## ACTIONS TO TAKE
1. Using the text on matching spatial data, answer:
(a) Which two consortiums acquire GDF data for Germany?
(b) How many feature types does ATKIS currently hold for all of Germany?
(c) For what purpose was GDF especially developed?
2. Write the next part of the text on matching spatial data from different sources, picking up after its last sentence.

## DOCUMENT
● ● ● ● ● ● ●
Matching spatial data from different sources
Introduction
Along with the increasing capacity of geographic information systems there is an increasing demand of digital spatial data. In order to accommodate this demand, spatial data are captured in a huge amount by public and private organisations. Data capture is dependent on the application and is realized using different scales and different data models. The result is a multiple representation of the same topographic objects of the landscape. This leads to new problems of data handling as well as new requirements by the users. It is quite obvious, that multiple acquisition and revision of spatial data seem not to be economical. The amount of data which is needed to perform national and international projects is that huge that it could only be captured with high investments. Integration methods are needed to increase the application potential, to enlarge the re-useabilty of the data and to minimize the costs of updating.
Multiple data capture
The main problem to integrate two data sets is the different geometrical representation of spatial objects. Even multiple acquisition of data in the same data model leads to different data sets because of different discretization of coordinates and different interpretation of the landscape. Additional problems are arising because of different views of the world and different data quality characteristics.
Figure 1 illustrates these problems using the example of road network data in Germany. One of the main data sources for road network data in Germany is the European standard GDF (Geographic Data File). GDF data are captured for most areas in Western Europe and are available for the whole area of Germany. They are acquired by two different consortiums, the European Digital Road Map Association (EDRA) and European Geographic Technologies (EGT). These two consortiums can be seen as rivals. Both acquire GDF data independently for the whole area of Germany in the same data model. This leads to two different data sets not only because of different discretization of the coordinates but also because of different data sources and different data capture instructions. Figure 1 a) shows this situation with geometrical as well as topological differences between the data sets.
 |
| Figure 1: Multiple data capture |
More differences can be seen by comparing GDF data with data of the German topographic cartographic spatial database (ATKIS). Presently ATKIS contains 60 different feature types for the whole area of Germany in the scale 1:25,000 (Beside this scale there are further levels of data aggregation in the scales 1:200,000 and 1:1,000,000, GDF and ATKIS correspond the most at the level 1:25,000). Feature types which are captured in ATKIS as well as in GDF form only a subset because of the different applications. The aim of ATKIS is to provide the users with a basic set of spatial topographic objects whereas GDF was especially developed for purposes of vehicle navigation. Figure 1b) shows the different capture of an intersection in ATKIS and GDF.
● ● ● ● ● ● ●
## LISTED ENTRIES
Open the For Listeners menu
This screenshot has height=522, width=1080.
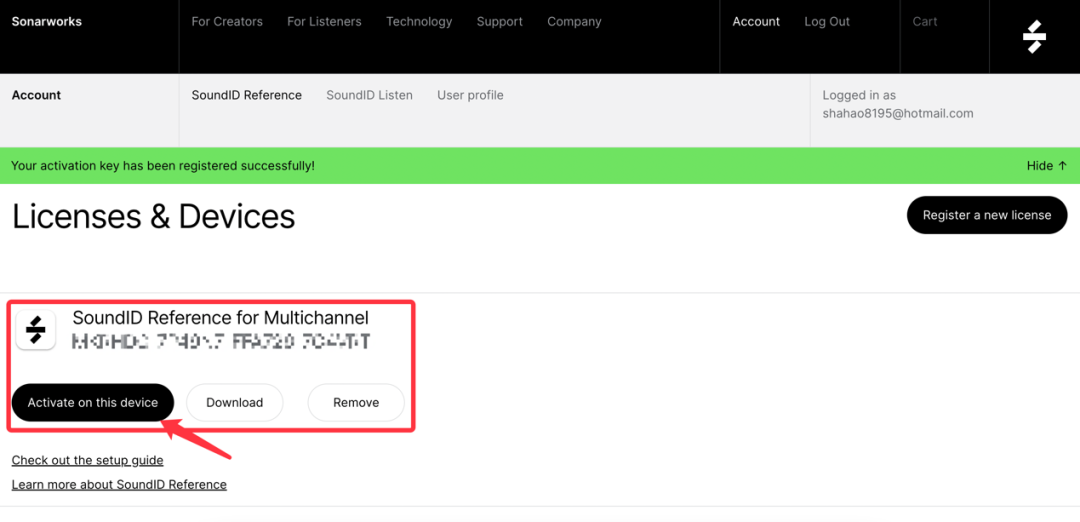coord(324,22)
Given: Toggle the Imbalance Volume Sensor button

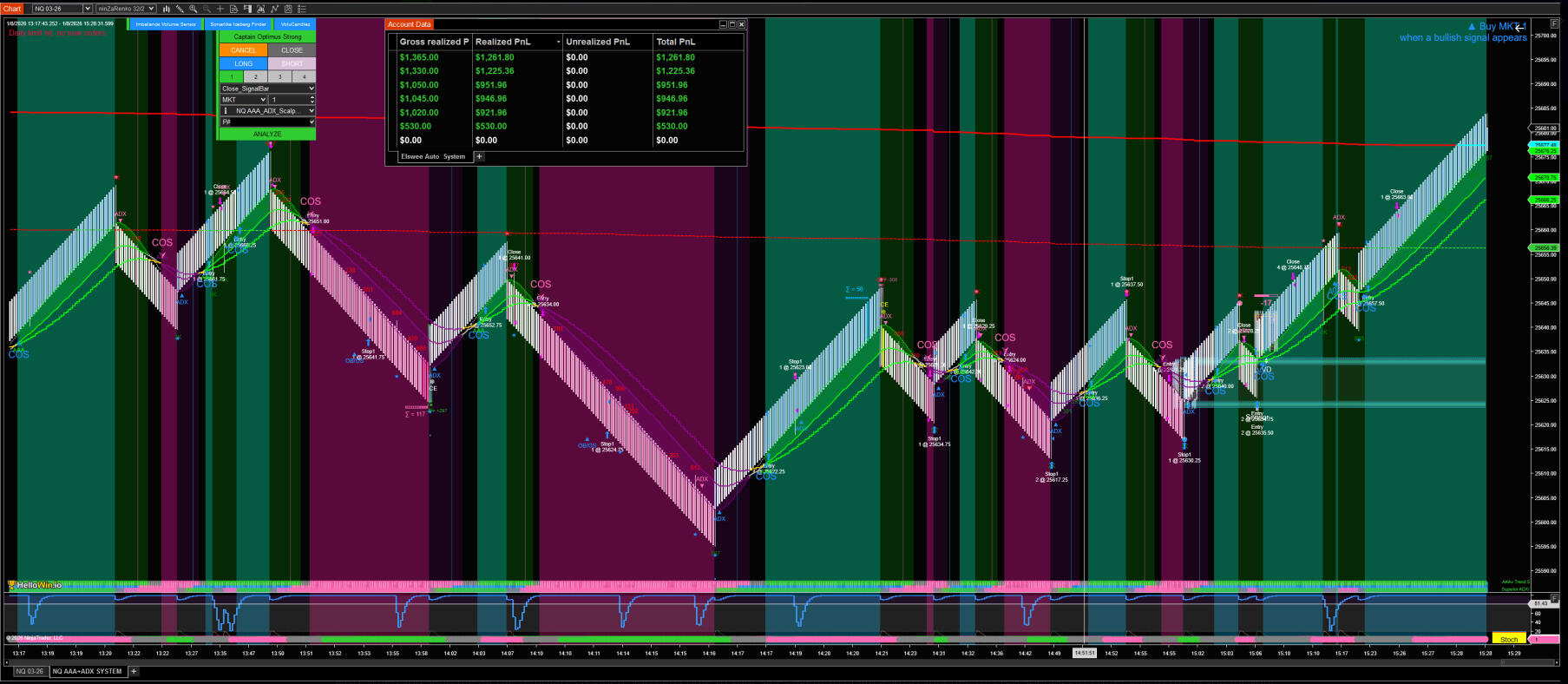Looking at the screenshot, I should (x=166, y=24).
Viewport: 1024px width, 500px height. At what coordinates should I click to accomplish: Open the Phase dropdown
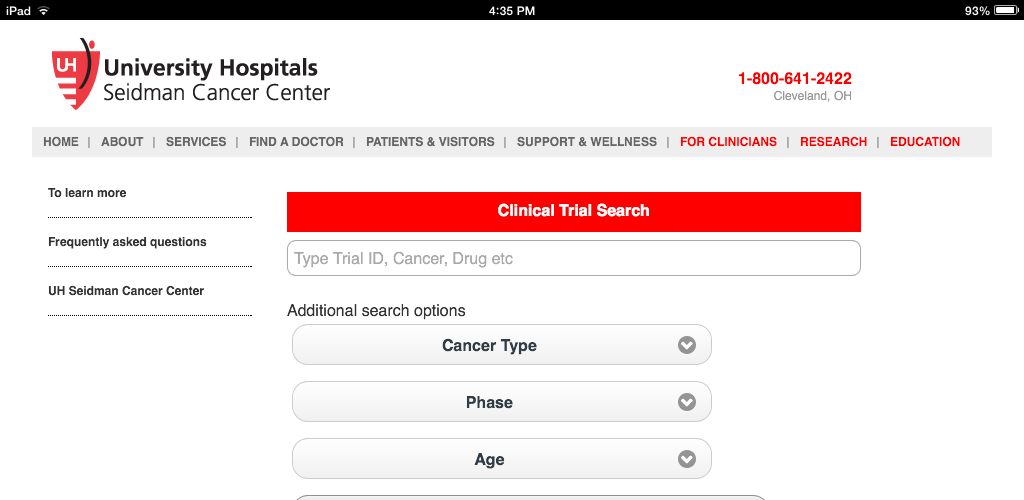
● ● ● ● ● ● ●
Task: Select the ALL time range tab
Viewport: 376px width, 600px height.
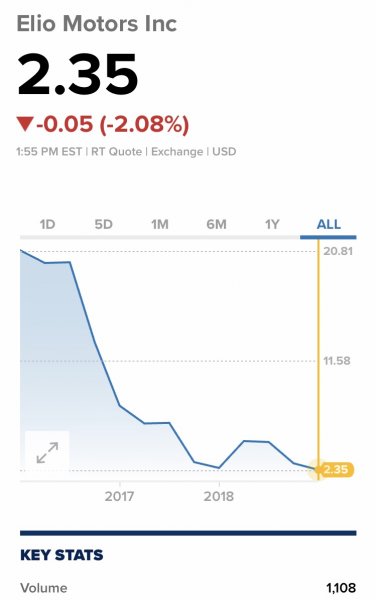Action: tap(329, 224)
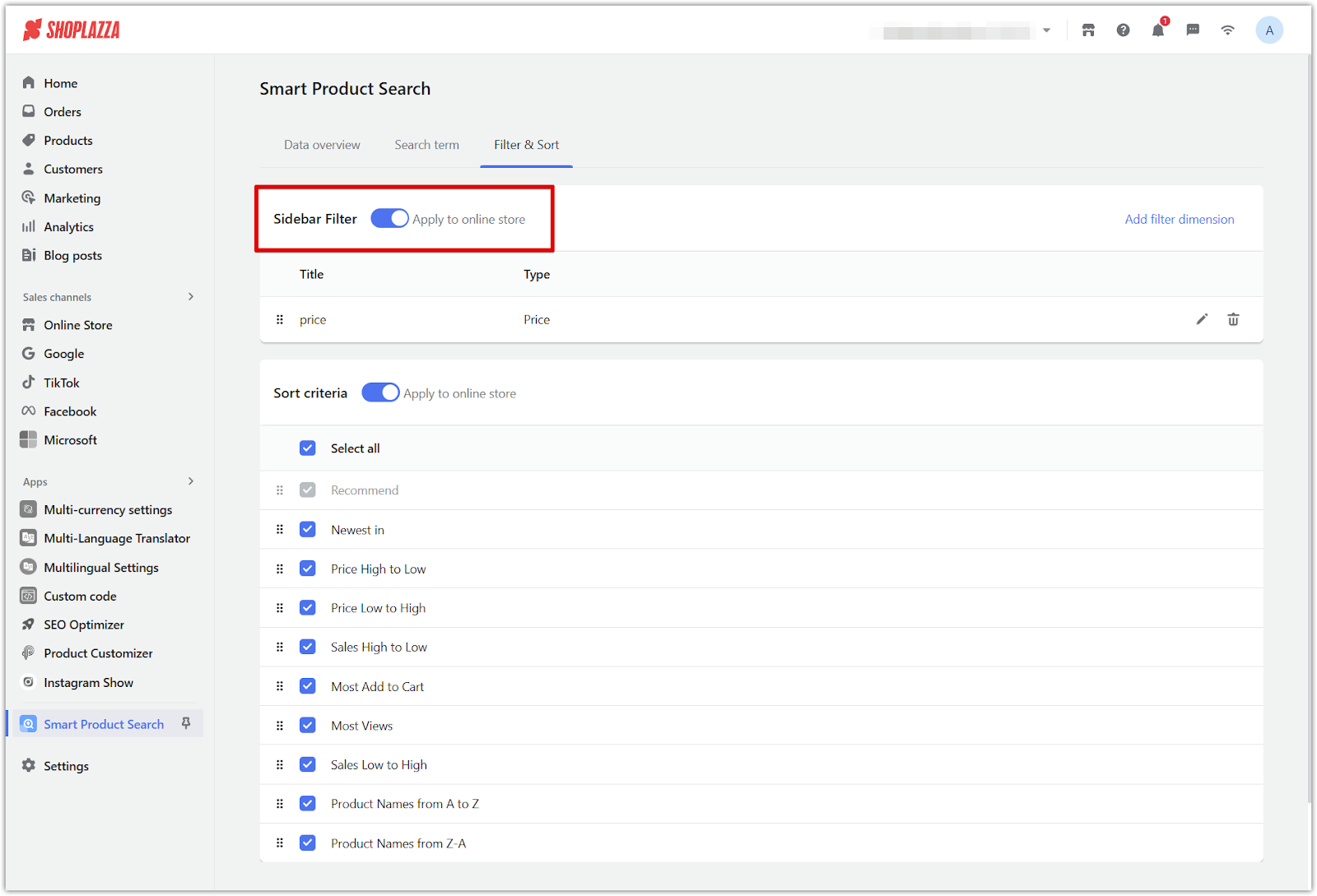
● ● ● ● ● ● ●
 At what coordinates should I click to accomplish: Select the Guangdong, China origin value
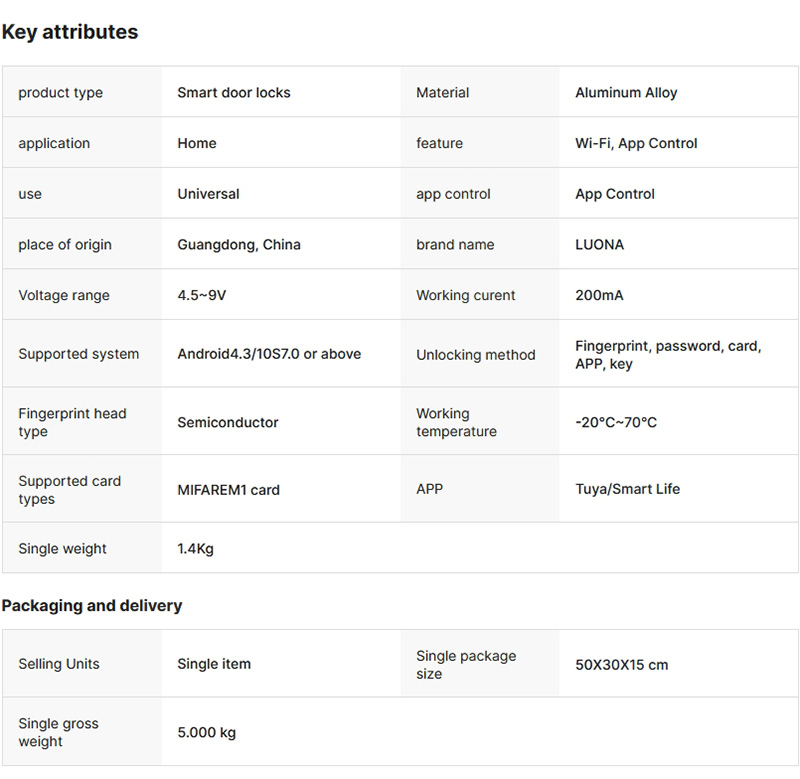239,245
● ● ● ● ● ● ●
## RESULTS IN ORDER
1.
(a) The European Digital Road Map Association (EDRA) and European Geographic Technologies (EGT).
(b) 60 feature types.
(c) Vehicle navigation.

2.
A further example of a data model in which road network data are acquired for the whole area of Germany is shown in figure 1c). The automatic cadastral system (ALK) is the digital proof of real estate cadastral maps in Germany. It captures the landscape in scales between 1:500 and 1:2,000. The whole data acquisition will not be completed within this century but there are already comprehensive data sets available. Because of the large scale most features of the landscape will be captured as area features. This is also valid for roads. Although all geometrical information of GDF data is available in ALK data there exist no common geometrical elements in the two data sets.
Integration is a matching problem
In the following the integration of two data sets is defined as a matching problem which means that primitives of the data sets should be matched to each other. The word primitives could stand for a geometrical element as well as for an object structure. After matching the primitives of two data sets an integration can be performed. This could be for example a combination and supplement of feature classes or attributes or an improvement of the geometry.
The decision which primitives should be matched is dependent on the similarity of the data sets. If, for example, data should be matched that were captured in the same data model corresponding features could be easily found because of similar object structures and attributes. Afterwards the corresponding geometry elements can be matched to each other. This is a top down approach.
In this work a matching strategy for GDF and ATKIS data is developed. Because of the different object structures in GDF and ATKIS it is not possible to perform the matching objectwise. The geometrical and topological representation of the data have to be used (bottom up approach). Because the common data set of ATKIS and GDF contains especially objects from the road environment it was decided to use the road middle axes as matching primitives.
Strategy
The approach of automatic matching is subdivided into five steps. After a preprocessing step a list of potential matching pairs is computed. This list is ambiguous and contains typically a large amount of matching pairs. To improve the time complexity of the following steps unlikely matchings have to be identified and eliminated. The result is a smaller but still ambiguous list with potential matchings partners. These matchings have to be evaluated with a support function in order to compute a unique combination of matching pairs which represents the solution of the matching problem.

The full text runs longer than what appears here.